▶ **PROBLEM DESCRIPTION**: Below are several entries. Transcribe exactly those lines that fall from the one with "Screen dimensions: 640x640" through the one with "has height=481, width=680.", end lines included.

◇ ◇ ◇ ◇ ◇

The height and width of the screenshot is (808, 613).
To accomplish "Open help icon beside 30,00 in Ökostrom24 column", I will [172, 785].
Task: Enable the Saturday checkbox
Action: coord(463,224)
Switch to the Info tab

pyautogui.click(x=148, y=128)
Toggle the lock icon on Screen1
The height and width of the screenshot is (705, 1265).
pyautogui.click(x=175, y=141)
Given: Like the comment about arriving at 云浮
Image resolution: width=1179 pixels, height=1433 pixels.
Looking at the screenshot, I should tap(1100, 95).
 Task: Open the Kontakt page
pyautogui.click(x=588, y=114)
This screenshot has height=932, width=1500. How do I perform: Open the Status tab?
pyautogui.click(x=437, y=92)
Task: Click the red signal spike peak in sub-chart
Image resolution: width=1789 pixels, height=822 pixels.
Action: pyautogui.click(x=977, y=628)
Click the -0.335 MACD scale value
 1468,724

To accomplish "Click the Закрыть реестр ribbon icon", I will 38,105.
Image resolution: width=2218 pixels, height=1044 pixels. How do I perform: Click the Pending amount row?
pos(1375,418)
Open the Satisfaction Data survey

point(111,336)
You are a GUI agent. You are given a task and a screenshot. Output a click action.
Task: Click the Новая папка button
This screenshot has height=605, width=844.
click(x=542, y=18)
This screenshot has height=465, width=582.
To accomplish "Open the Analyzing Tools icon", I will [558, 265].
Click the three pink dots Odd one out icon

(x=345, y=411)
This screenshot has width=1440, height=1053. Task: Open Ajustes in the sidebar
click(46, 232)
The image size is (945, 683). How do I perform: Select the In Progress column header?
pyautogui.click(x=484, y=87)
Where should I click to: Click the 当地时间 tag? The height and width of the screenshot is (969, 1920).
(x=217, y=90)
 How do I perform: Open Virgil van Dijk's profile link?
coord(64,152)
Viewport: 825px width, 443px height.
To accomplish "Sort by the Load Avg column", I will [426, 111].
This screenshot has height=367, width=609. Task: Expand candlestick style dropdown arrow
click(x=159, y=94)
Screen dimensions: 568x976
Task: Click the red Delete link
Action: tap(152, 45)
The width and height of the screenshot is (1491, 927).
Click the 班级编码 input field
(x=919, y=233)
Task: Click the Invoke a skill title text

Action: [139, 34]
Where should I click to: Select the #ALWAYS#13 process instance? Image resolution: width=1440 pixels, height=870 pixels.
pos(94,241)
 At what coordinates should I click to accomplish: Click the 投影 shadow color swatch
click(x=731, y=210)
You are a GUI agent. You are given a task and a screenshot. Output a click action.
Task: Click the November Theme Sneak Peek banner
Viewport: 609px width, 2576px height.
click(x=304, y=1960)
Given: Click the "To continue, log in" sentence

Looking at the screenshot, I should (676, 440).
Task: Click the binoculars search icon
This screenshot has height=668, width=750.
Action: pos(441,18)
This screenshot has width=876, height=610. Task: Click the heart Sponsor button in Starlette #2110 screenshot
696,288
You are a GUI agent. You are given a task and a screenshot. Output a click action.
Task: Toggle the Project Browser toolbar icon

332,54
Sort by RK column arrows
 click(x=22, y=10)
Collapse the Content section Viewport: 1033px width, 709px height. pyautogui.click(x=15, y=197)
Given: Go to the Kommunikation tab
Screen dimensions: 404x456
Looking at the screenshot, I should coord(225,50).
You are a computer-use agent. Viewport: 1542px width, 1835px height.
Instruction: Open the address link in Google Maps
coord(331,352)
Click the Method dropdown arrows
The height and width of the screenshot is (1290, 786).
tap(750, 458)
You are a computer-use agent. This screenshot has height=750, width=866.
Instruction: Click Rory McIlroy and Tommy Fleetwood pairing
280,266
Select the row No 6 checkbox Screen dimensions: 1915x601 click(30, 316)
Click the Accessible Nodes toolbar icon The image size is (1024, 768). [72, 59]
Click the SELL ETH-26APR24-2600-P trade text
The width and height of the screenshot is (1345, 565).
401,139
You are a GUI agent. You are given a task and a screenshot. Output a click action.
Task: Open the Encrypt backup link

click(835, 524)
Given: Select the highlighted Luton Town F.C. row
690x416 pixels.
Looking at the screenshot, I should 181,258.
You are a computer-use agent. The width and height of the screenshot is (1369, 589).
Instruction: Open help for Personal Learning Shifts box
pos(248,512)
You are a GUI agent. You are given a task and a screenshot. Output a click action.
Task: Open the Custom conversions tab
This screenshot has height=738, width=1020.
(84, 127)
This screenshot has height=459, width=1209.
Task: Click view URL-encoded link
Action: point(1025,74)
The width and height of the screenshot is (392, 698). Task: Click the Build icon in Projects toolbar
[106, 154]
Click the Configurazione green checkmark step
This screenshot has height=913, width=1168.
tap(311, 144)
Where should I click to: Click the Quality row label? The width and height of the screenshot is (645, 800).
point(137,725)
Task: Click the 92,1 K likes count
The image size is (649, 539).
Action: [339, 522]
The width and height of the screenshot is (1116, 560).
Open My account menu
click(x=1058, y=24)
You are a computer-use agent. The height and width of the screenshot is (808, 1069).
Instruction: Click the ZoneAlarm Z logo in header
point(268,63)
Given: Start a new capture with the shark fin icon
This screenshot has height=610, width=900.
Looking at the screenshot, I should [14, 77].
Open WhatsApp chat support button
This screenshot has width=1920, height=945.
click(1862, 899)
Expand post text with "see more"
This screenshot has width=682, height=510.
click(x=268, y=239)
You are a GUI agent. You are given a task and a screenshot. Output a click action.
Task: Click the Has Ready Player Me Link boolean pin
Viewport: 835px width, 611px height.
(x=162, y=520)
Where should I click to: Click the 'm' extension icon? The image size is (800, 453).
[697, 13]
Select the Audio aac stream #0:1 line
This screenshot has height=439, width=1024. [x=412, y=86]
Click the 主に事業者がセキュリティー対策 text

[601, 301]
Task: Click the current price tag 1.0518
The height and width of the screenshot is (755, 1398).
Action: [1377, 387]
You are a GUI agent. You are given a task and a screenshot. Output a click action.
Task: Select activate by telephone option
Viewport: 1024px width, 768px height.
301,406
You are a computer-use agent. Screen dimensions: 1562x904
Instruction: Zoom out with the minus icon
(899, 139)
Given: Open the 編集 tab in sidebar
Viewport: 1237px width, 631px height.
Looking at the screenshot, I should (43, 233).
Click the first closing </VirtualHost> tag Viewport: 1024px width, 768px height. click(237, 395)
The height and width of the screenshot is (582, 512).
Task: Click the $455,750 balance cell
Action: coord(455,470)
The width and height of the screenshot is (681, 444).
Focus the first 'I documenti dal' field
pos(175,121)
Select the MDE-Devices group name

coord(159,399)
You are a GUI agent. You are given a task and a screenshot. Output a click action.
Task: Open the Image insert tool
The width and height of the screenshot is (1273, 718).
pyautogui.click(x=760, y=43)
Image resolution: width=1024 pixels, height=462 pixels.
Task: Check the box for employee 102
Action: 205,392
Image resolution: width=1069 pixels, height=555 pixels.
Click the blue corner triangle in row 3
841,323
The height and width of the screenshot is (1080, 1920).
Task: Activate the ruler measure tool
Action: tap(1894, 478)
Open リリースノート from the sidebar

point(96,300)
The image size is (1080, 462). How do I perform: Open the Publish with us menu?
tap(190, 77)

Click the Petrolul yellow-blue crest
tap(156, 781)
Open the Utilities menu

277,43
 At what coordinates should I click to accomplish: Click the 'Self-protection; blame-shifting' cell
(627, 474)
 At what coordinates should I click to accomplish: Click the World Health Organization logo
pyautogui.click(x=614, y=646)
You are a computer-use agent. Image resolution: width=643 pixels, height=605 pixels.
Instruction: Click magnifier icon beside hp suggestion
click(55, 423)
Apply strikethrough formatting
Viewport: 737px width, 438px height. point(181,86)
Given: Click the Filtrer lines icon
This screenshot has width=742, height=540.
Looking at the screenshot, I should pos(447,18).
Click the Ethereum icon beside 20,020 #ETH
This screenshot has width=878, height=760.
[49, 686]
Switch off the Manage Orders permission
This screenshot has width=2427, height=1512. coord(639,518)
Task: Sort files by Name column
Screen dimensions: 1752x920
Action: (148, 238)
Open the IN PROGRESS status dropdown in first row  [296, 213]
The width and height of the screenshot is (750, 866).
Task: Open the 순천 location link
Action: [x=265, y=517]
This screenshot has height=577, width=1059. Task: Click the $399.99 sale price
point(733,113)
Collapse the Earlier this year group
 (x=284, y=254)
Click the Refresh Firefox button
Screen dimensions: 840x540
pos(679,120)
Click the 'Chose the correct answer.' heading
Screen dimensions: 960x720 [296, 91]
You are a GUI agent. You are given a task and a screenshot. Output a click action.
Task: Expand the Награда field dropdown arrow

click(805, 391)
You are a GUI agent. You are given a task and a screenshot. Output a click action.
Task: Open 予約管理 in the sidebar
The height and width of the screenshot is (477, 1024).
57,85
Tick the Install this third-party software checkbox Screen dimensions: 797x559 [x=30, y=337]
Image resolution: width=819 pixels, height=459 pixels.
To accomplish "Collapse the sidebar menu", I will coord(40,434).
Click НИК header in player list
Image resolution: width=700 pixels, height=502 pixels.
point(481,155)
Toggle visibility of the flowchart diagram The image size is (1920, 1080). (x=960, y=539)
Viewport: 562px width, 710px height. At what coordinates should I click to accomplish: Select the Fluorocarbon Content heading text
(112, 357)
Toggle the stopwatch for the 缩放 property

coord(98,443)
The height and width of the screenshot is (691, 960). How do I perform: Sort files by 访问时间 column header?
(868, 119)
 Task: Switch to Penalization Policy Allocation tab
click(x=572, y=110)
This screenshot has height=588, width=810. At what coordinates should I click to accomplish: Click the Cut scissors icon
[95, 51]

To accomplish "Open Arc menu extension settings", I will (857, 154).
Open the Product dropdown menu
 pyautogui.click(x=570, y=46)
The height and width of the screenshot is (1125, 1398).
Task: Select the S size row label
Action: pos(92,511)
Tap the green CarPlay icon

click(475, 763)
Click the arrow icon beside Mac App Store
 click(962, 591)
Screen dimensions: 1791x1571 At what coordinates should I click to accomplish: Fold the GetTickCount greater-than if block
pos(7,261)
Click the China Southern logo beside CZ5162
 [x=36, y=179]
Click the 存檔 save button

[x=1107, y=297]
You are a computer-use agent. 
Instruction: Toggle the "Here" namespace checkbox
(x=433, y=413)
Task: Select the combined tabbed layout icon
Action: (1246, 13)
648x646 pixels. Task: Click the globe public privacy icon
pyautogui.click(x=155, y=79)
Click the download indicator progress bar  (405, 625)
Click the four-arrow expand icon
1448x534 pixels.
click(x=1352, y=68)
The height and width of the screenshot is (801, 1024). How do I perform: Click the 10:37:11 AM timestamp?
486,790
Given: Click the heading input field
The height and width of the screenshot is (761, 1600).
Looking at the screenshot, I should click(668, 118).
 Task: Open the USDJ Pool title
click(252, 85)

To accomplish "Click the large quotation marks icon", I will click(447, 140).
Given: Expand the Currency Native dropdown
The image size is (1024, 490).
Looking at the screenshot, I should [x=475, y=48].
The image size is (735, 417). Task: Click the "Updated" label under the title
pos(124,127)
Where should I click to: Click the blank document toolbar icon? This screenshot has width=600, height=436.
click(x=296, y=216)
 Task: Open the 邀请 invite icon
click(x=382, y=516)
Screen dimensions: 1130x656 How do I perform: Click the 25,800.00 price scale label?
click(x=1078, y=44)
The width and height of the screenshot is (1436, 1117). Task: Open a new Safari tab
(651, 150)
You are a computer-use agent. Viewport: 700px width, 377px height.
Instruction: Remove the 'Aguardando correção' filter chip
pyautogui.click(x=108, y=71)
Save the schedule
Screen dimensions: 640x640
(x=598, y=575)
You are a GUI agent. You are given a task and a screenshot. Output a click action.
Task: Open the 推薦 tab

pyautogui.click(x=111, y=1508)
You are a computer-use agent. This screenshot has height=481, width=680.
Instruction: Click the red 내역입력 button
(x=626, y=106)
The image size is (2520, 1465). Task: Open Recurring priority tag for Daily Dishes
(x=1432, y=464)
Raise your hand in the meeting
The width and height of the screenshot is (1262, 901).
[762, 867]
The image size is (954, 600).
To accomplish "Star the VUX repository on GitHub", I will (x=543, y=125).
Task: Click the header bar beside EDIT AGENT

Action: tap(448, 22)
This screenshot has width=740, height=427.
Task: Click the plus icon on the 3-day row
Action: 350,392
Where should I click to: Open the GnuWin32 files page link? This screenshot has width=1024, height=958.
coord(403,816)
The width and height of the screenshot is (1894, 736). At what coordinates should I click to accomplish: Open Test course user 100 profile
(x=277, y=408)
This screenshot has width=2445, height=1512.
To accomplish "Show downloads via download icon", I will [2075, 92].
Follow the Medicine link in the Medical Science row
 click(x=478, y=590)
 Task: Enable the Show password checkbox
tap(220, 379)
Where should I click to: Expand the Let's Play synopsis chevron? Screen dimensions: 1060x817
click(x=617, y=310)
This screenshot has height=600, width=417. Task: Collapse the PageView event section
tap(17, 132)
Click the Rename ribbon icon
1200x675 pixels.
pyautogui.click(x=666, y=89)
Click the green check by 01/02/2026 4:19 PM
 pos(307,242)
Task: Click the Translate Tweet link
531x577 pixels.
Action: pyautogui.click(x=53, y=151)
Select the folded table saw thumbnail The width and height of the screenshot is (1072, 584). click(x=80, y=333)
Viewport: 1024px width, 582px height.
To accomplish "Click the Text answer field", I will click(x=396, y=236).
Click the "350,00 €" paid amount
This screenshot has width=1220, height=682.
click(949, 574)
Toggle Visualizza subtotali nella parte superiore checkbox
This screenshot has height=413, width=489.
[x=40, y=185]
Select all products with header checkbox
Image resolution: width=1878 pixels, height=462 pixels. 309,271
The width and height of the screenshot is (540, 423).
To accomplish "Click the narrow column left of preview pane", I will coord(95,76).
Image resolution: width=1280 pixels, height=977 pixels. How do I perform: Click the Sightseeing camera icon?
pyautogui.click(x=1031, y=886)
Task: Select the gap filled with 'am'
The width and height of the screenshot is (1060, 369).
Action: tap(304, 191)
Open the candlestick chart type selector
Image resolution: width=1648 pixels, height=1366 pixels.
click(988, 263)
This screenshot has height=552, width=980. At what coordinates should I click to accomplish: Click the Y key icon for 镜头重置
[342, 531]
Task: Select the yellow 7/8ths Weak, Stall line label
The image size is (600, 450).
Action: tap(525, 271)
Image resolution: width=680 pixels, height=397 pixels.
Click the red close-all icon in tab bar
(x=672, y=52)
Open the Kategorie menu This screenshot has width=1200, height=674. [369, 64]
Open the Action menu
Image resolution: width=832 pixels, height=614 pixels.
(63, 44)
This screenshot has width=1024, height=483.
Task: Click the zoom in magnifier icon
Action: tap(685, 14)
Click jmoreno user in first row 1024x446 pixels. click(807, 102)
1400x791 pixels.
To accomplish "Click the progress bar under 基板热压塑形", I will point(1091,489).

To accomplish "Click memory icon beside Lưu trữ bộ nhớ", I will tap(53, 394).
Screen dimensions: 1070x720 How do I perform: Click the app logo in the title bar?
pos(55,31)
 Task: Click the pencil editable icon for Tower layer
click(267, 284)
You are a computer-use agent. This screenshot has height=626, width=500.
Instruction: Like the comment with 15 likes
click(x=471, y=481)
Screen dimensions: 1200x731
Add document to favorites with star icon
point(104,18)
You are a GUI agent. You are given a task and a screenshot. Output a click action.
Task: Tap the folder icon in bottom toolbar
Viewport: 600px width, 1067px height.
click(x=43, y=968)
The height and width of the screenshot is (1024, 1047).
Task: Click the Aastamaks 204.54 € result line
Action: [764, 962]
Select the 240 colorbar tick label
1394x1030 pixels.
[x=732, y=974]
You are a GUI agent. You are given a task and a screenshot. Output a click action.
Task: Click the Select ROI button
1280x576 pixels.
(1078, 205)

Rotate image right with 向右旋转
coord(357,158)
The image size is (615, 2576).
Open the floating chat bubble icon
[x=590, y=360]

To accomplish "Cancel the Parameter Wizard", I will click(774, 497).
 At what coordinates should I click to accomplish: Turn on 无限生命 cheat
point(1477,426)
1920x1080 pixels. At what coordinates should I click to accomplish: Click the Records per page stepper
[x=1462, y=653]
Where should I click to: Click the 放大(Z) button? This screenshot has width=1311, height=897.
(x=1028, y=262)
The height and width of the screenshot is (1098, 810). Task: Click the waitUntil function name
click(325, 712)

◇ ◇ ◇ ◇ ◇

▶ **WRITTEN RESPONSE**:
Screen dimensions: 640x640
(x=598, y=575)
You are a GUI agent. You are given a task and a screenshot. Output a click action.
Task: Open the 推薦 tab

pyautogui.click(x=111, y=1508)
You are a computer-use agent. This screenshot has height=481, width=680.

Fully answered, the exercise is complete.